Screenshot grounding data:
──────

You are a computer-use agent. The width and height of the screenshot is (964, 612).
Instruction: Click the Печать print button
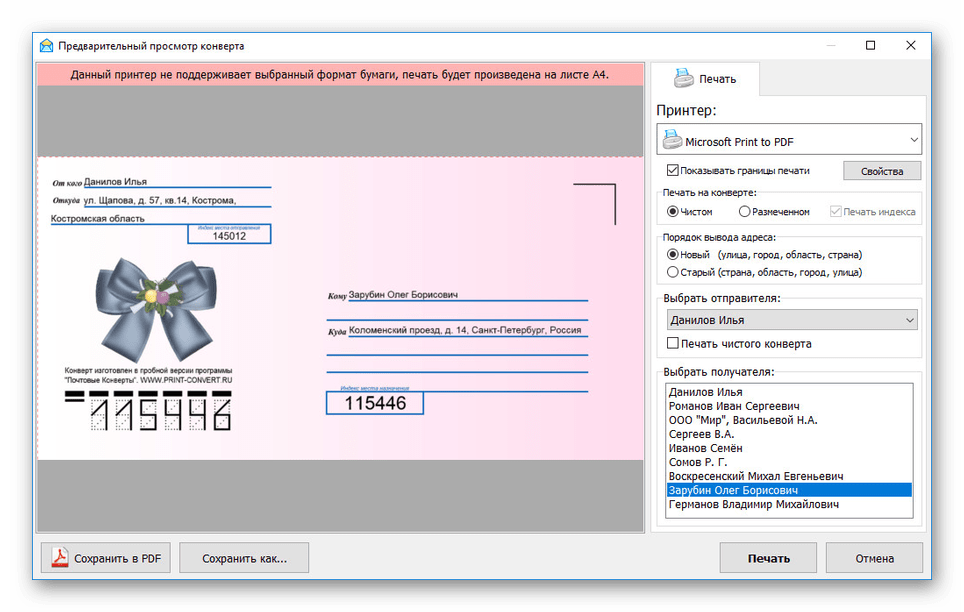767,558
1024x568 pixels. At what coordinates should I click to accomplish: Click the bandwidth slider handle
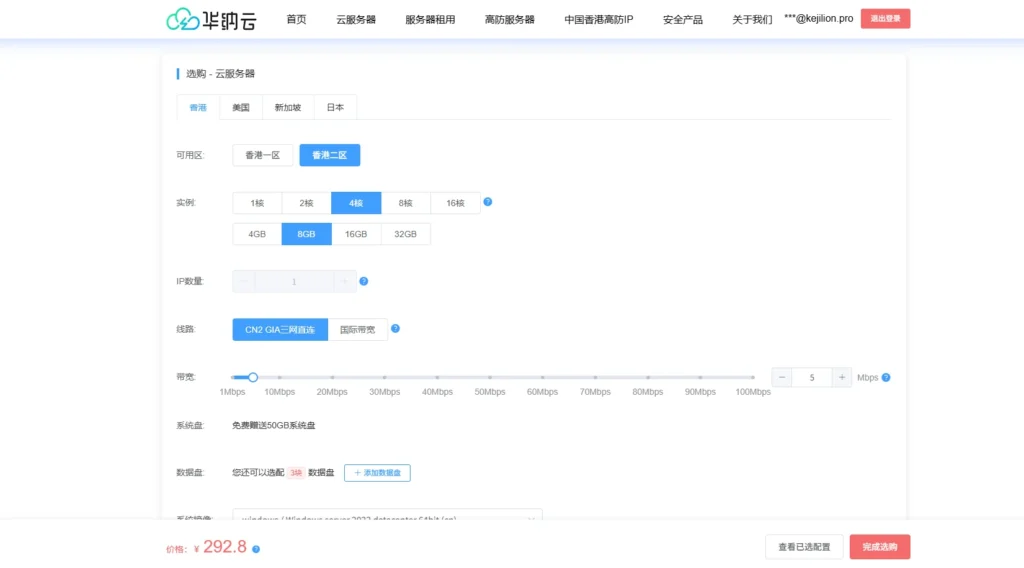pyautogui.click(x=253, y=377)
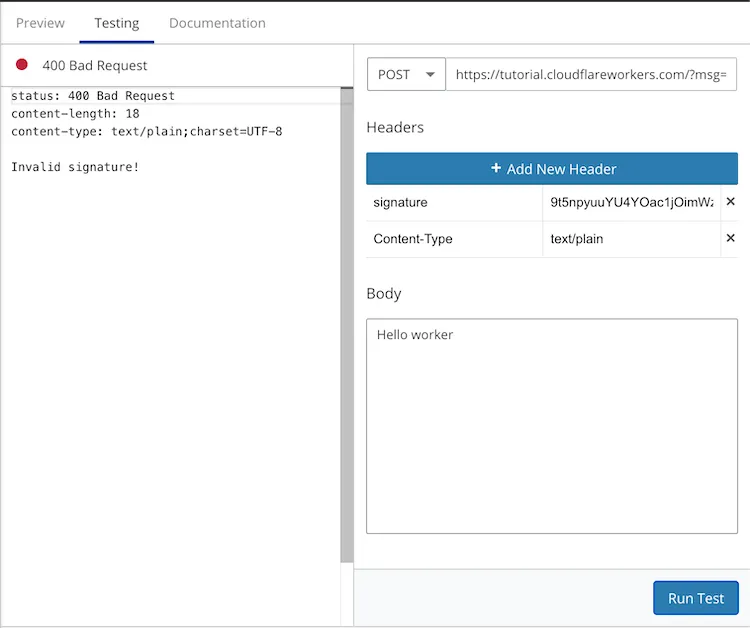Click the 400 Bad Request status label

click(x=95, y=65)
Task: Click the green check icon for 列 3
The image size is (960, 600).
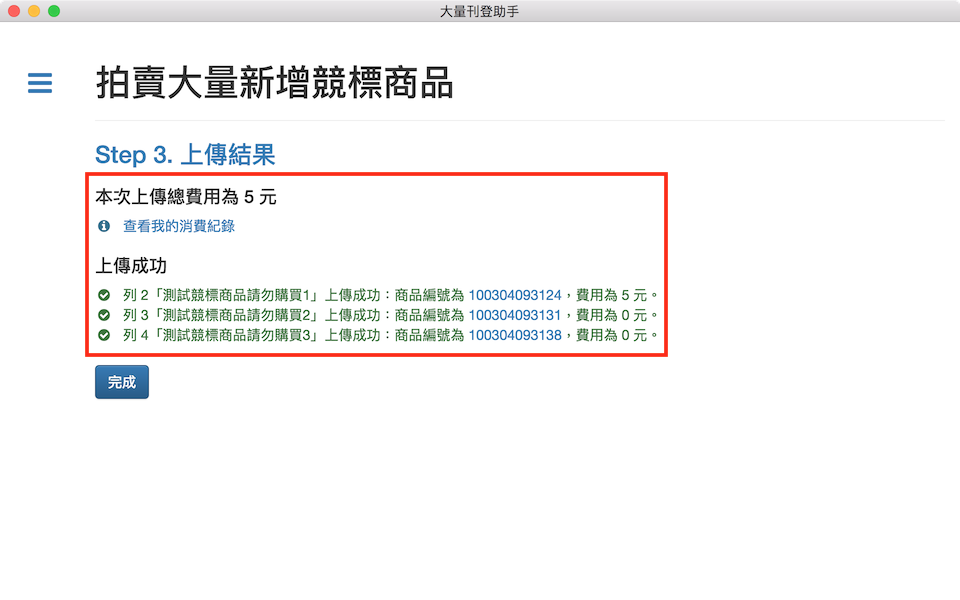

──────

§ Exercise details:
When you reach the line with "Instruction: Click the Печать print button" in the entries above, start copying, and go on word for word to the last line; skip any picture.

§ Your solution:
Instruction: Click the Печать print button
767,558
1024x568 pixels. At what coordinates should I click to accomplish: Click the bandwidth slider handle
pyautogui.click(x=253, y=377)
Click the 400 Bad Request status label

click(x=95, y=65)
Task: Click the green check icon for 列 3
The image size is (960, 600).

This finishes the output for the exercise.